Association between hypertension and incident diabetes
We used cox proportional hazard regression model to evaluate the associations between hypertension and incident diabetes in the propensity-score–matched cohort. We simultaneously showed the results from unadjusted, minimally adjusted analysis, fully adjusted analysis and propensity-score adjusted analysis. (Table 3) In crude model, hypertension had a significant correlation with incident diabetes (HR=1.140, 95% confidence interval (CI): 1.058-1.229, P=0.00063). That is, the risk of developing diabetes increased by 14.0% among hypertensive participants than those without hypertension. In minimally adjusted model (adjusted age, gender, BMI, family history of diabetes, smoking and drinking status), the result did not have obvious changes (HR: 1.147, 95%CI: 1.064-1.237, P=0.00034). After adjusting for the full covariates (age, gender, BMI, FPG, TC, TG, HDL-C, LDL-C, ALT, AST, Scr, family history of diabetes, smoking and drinking status), we could also detect the connection (HR=1.131, 95%CI: 1.049-1.220,P= 0.00143).

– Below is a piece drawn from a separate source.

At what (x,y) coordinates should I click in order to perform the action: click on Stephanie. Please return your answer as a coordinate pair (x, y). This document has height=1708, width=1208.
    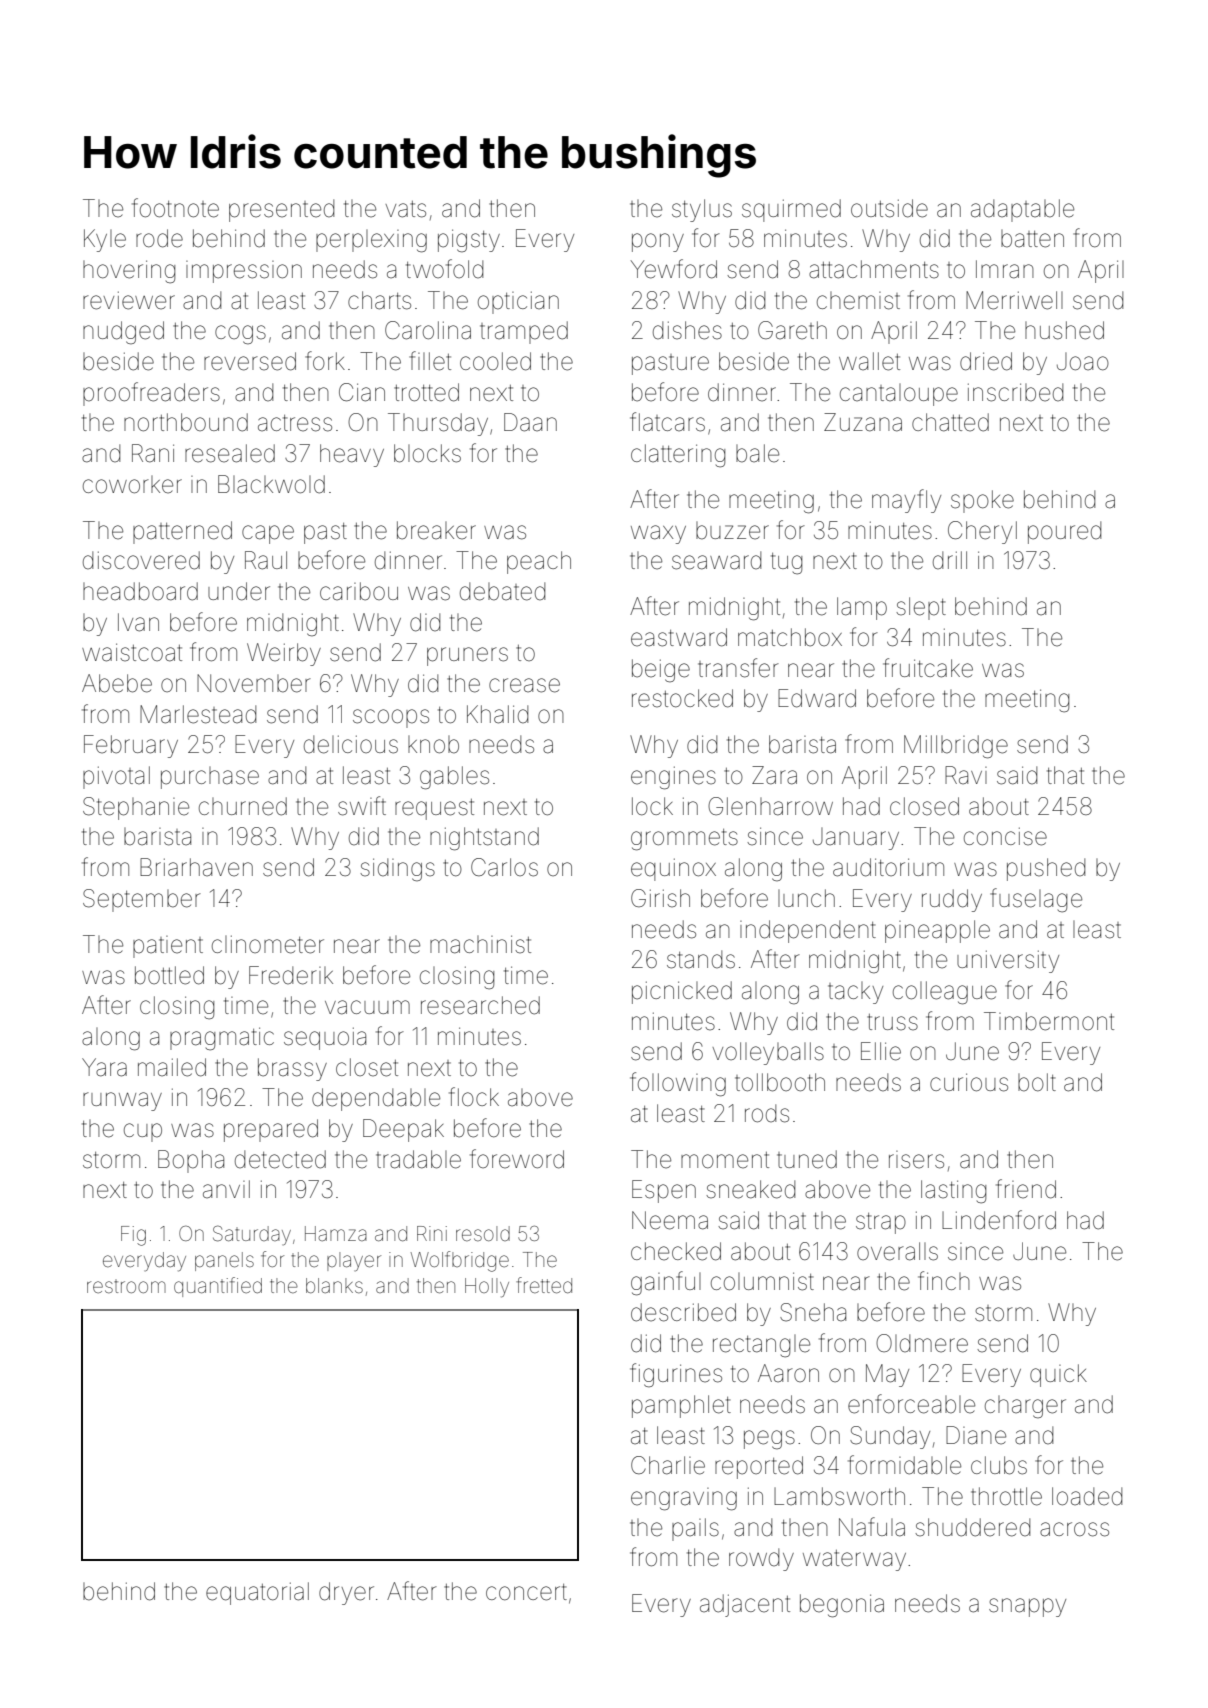
    Looking at the image, I should click on (136, 808).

In other words, compared to the non-hypertensive group in the full model, the risk of incident diabetes increased by 13.1% in the hypertensive group. In the propensity-score adjusted model, this correlation still exists, and the risk of developing diabetes increased by 15.4% in the population with hypertension (HR=1.154, 95%CI:1.070-1.244, P=0.00019).
Subgroup analysis
We used a subgroup analysis to detect the effect of potential confounders which may affect the relationship between hypertension and incident diabetes. We treated age, BMI, FPG, Scr, ALT, TC, TG as the stratification variables to evaluate the trend of effect sizes in these variables. Table 4 showed that none of the interactions were observed based on our priori specification. The analysis revealed that the variables listed above will not affect the association between hypertension and incident diabetes after propensity-score matching. However, we detected the interaction based on propensity score tertile (Fig.4). Specifically, with reference to the non-hypertensive population with the low propensity score level, the hazard ratios of low, medium and high propensity score level in the hypertensive population were 1.231 (0.870, 1.742), 3.399 (2.529, 4.568) and 3.610 (2.604, 5.005), respectively. Thus, there was a stronger association between hypertension and incident diabetes in the population with high propensity score level.
Sensitivity analysis
We used inverse probability of treatment weights(IPTW)to generate a weighted cohort. To ensure the robustness of the results, we performed the cox proportional hazard regression model to assess the relationship between hypertension and incident diabetes in the original cohort and the weighted cohort, respectively. Table 5 simultaneously showed the unadjusted, minimally and fully adjusted models in these two cohorts. We found that hypertension was associated with the likelihood of developing diabetes in both the original cohort and the weighted cohort. Compared with the non-hypertensive group in the full model, the risk of diabetes in the hypertensive group increased by 11.7% in the original cohort (HR=1.117,95%CI: 1.044-1.196,P= 0.00134)and 19.9% in the weighted cohort(HR=1.199,95%CI: 1.149-1.250,P <0.00001), respectively.